The issue of why and how it is legitimate to use simple numbers-based mathematics in this context is a valid question, dealt with under ([6]). The bottom line is that some math is at the very least valid within certain areas and domains relevant to the questions at hand, and we shall restrict ourselves to such domains. By demonstrating incontrovertible facts, math will enable us to tell apart what can possibly be, and what most definitely cannot be. It will enable us to come closer to an understanding of who or what a Godhead could possibly be, if there is such a thing as a Godhead. It will also help in circumscribing the existential question itself—can there possibly be a Godhead to begin with?

A few guidelines on how mathematics can and should be used is appropriate here, so please bear with me as I briefly set them forth here. Broadly speaking, math can only deal with precisely defined words describing sharply delineated concepts. For instance, should we say that Godhead is love, or compassion, these somewhat fuzzy concepts cannot be readily probed or analyzed by numbers or by math. But should we say that Godhead is infinite love, infinite compassion, then the 'infinite' part of the statement is directly amenable to mathematical analysis: indeed, math is the only tool available in the box that objectively deals, or even can deal, with infinities.

Within the framework of a number of possible limitations and provisos, math will thus allow for deploying non-subjective, logical, 'left-brain' approaches, all the more indispensable because the wonted subjective, right-brain approaches seem to unfailingly lead to contradictions. Somewhat unexpectedly, math will also turn out to be helpful in analyzing emotional and right-brain approaches, and it will demonstrate why contradictions inevitably arise when exclusively right-brain approaches are used.

Scientists

Scientists, especially physicists, constitute the second community whose job it is to probe and understand reality, and therefrom to explain it to the rest of us. That there happens to be no more consensus as to what it all means amongst physicists than there is amongst theologians will surprise no one, and only underscores anew the acute need for using the most objective tool of analysis bar none.

A key ongoing debate among physicists today is between the so-called Aristotelian view of reality, and the so-called Platonic view. At its core, the Aristotelian view is a materialistic view ([7]), whereas the Platonic view holds that the ultimate nature of reality is not materialistic, but that abstract concepts, such as, first and foremost, an underlying abstract mathematical structure, play a or indeed the determinant role in weaving the fabric of our reality. In different shadings, this latter view has become more popular of late, in part thanks to published works by the likes of Max Tegmark, Lawrence Krauss, and others. Of course, if a person believes in any deity, that person then necessarily takes the Platonic view of reality, because he or she believes in a Universe which, at the very least, simultaneously accommodates both material reality itself plus some spiritual, immaterial transcendent being. Indeed, as we shall see, not only modern common sense but also straightforward mathematics proves that a Godhead, if It exists, cannot possibly be material.

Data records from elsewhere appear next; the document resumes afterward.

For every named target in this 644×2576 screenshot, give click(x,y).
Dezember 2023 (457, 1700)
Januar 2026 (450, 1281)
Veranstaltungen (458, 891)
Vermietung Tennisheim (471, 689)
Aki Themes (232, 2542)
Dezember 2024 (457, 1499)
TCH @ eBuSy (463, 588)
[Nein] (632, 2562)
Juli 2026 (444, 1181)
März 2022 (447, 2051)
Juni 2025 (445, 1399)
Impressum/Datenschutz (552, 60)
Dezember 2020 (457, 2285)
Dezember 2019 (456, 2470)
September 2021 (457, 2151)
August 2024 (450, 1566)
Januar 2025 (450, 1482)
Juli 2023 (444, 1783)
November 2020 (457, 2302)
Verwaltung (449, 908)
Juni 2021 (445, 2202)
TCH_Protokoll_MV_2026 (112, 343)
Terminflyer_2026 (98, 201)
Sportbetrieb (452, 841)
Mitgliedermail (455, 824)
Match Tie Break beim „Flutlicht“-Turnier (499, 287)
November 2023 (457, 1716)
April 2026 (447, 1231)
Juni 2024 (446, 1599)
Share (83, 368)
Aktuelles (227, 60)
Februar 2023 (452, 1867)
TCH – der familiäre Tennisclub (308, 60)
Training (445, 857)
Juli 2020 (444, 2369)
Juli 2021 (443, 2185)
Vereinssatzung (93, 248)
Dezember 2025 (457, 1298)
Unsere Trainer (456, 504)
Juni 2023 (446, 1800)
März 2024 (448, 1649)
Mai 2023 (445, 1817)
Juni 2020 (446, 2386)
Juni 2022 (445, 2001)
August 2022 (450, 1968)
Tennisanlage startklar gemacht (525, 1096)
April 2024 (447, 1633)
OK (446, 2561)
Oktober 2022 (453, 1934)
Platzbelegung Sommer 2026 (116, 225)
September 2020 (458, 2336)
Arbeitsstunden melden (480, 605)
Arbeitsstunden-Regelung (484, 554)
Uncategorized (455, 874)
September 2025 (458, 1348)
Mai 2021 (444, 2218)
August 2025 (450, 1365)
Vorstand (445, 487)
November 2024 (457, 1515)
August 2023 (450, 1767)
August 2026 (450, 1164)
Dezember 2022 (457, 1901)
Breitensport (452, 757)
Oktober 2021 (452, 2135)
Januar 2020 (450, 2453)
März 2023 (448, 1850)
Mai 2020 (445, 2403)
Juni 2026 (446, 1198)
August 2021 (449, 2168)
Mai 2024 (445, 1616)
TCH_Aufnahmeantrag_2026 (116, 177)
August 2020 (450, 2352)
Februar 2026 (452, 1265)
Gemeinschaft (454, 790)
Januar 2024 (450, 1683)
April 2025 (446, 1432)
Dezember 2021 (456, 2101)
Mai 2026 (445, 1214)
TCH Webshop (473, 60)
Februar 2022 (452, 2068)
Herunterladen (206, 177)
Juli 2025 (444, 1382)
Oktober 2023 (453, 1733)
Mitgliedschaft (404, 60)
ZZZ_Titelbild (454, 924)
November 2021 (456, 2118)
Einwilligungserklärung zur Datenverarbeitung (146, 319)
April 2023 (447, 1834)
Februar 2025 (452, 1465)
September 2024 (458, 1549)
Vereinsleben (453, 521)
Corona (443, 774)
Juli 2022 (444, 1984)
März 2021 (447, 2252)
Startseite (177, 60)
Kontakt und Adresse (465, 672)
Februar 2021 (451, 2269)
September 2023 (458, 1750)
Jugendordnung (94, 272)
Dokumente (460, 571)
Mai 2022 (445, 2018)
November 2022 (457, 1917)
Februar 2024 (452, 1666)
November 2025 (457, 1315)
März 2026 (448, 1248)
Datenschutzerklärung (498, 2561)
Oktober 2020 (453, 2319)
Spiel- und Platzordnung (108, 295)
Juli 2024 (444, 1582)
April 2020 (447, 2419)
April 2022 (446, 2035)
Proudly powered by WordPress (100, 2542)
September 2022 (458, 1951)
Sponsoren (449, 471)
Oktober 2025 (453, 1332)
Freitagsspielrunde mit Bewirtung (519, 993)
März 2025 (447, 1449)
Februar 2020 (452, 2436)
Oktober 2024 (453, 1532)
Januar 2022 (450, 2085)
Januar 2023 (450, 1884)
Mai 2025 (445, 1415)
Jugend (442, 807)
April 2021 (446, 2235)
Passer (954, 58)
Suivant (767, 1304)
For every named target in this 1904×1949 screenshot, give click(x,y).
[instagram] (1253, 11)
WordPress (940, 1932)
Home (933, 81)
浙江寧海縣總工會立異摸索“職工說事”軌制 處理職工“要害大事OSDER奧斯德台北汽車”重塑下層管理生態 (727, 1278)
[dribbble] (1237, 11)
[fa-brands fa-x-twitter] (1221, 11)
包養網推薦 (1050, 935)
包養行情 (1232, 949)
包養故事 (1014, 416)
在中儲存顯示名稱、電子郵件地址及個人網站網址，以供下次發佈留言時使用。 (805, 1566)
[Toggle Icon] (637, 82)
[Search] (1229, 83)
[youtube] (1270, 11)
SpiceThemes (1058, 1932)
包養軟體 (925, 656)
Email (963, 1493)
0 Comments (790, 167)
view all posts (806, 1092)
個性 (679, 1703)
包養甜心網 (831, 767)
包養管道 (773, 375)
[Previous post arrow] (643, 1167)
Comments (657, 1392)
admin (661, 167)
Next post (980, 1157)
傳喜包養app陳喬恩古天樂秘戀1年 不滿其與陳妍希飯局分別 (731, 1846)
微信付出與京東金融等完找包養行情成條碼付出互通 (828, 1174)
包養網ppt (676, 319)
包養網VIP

This modern view may seem self-evident today, but not so long ago the image of Godhead as some avuncular man in the sky was not uncommon. In 1961, the Soviet cosmonaut Yuri Gagarin became the first human to travel in space. The then Soviet leader Nikita Khrushchev was quoted afterwards as saying, in all seriousness, in a speech in support of the USSR's secularist policies, "Gagarin flew into space, but didn't see any God there" (a quote that was later falsely attributed to Gagarin himself.) As recently as 1971, even John Lennon saw fit to write the lyrics: 'Imagine there's no heaven, above us only sky', in apparent reference to the then still surprisingly commonly held view of a material, three-dimensional Godhead resident somewhere in space.

Using Mathematics

Whenever we fail to use a purely mathematical approach, whether from a believing or disbelieving or open standpoint, our views of the Godhead are bound to be almost equally naive. For instance, we may broadly agree on a definition of the Godhead as being infinite and disincarnate. But there are many quite different infinities, so which one is it exactly that we are favoring? We will probably naturally opt for some apex infinity—but, unless we do the math, we won't achieve anywhere near a full understanding or appreciation of the inescapable consequences that must flow from such a definition. Whenever or wherever infinities are involved, an astonishing degree of complexity kicks in and the plots thicken immeasurably, most often well beyond and differently from what we would naturally expect ([8]).

A math-based approach will also prove especially helpful in objectively analyzing received dogmas, i.e. the established foundational doctrines of many organized belief systems. Long-established dogmas are mostly accepted as are today, and reputed to spring from revealed truths. Any request for further justification is often staved off by a demand for a 'leap of faith', or some other demand for unquestioning obedience or acquiescence, often on the basis of the say-so of some (relatively) ancient texts deemed to be unassailable bearers of truth. As we shall however shortly see, dogmas are on the whole fully amenable to mathematical analysis.

As mentioned, math will also prove instrumental in analyzing the consequences of infinity—where the presence of infinity within certain contexts ineluctably leads. We cannot on the one hand accept or assert that a Godhead is infinite, and then blithely attribute traits, thoughts, or properties to that Godhead that would mathematically belie such infinity. We can hardly claim that we believe or for that matter disbelieve in something unless we fully know what it is that we believe or disbelieve in, including the flow-on consequences of such beliefs or disbeliefs. Whenever a contradiction that would belie infinity is uncovered, if we are to retain Its infiniteness there will be no choice but to abandon the corresponding purported trait of the Godhead.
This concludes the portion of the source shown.